While there is no cure for Alzheimer’s disease, medicine, and drugs are used to treat the symptoms and help patients manage their daily affairs better.
Cholinesterase inhibitors, particularly help with the neuropsychiatric symptoms such as anxiety, depression, agitation, and irritability by preserving the otherwise-depleting chemical messengers. The three most commonly prescribed of these are donepezil (Aricept), galantamine (Razadyne) and rivastigmine (Exelon).
The best treatment usually comes at a later stage that is combining one of these with an NDMA inhibitor called Memantine, resulting in the slowing of the progression of moderate to severe Alzheimer’s disease symptoms.

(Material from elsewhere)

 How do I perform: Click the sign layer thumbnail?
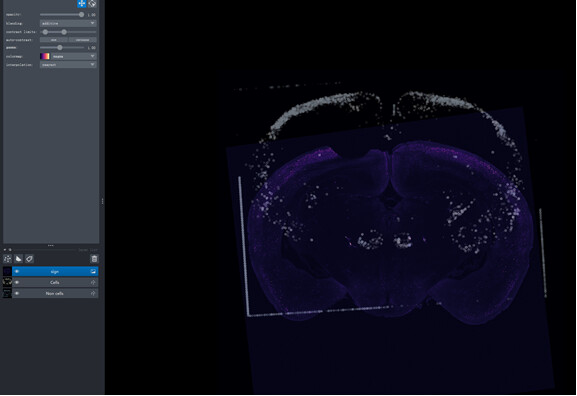coord(7,272)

Ultimately, what matters most in Alzheimer’s is caregiving – both for the patient and the caregiver themselves.
Alzheimer’s disease results in a person losing what can be described colloquially as their “essence”, forgetting basic details about their life, lifestyle, and life partners. For this, the support of those around them is paramount. The need to monitor depression is also important, with two in 10 patients being diagnosed with severe depression.
However, anti-depressants bring a risk of being overprescribed in older patients, as do anti-psychotics, which have since long been discouraged and discontinued as common practice to prescribe to Alzheimer’s disease patients.
Caregivers should be expected to keep things organized for patients in the home so as to create a sense of familiarity and maintain links between memory lapses: keep their phone, wallet, keys, and similar items in the same place (as well as monitoring their presence at all times), reduce the number of mirrors in the house, and minimize clutter such as excess furniture.
Patients with Alzheimer’s disease should also be equipped with a medical alert bracelet and personally identifying information at all time, as well as good shoes that provide traction and a mobile phone that the caregiver can use to pinpoint their location from their own mobile.
Finally, to identify Alzheimer’s in its early stages is key: the MMSE test is one of the simplest for people to test whether they might be developing symptoms of Alzheimer’s.
Reaching out to a close relative or loved one for whom you might suspect the onset of Alzheimer’s is an important thing to do, as well as open and honest communication about their wishes for what they would like for you to do in a future where the situation grows more serious.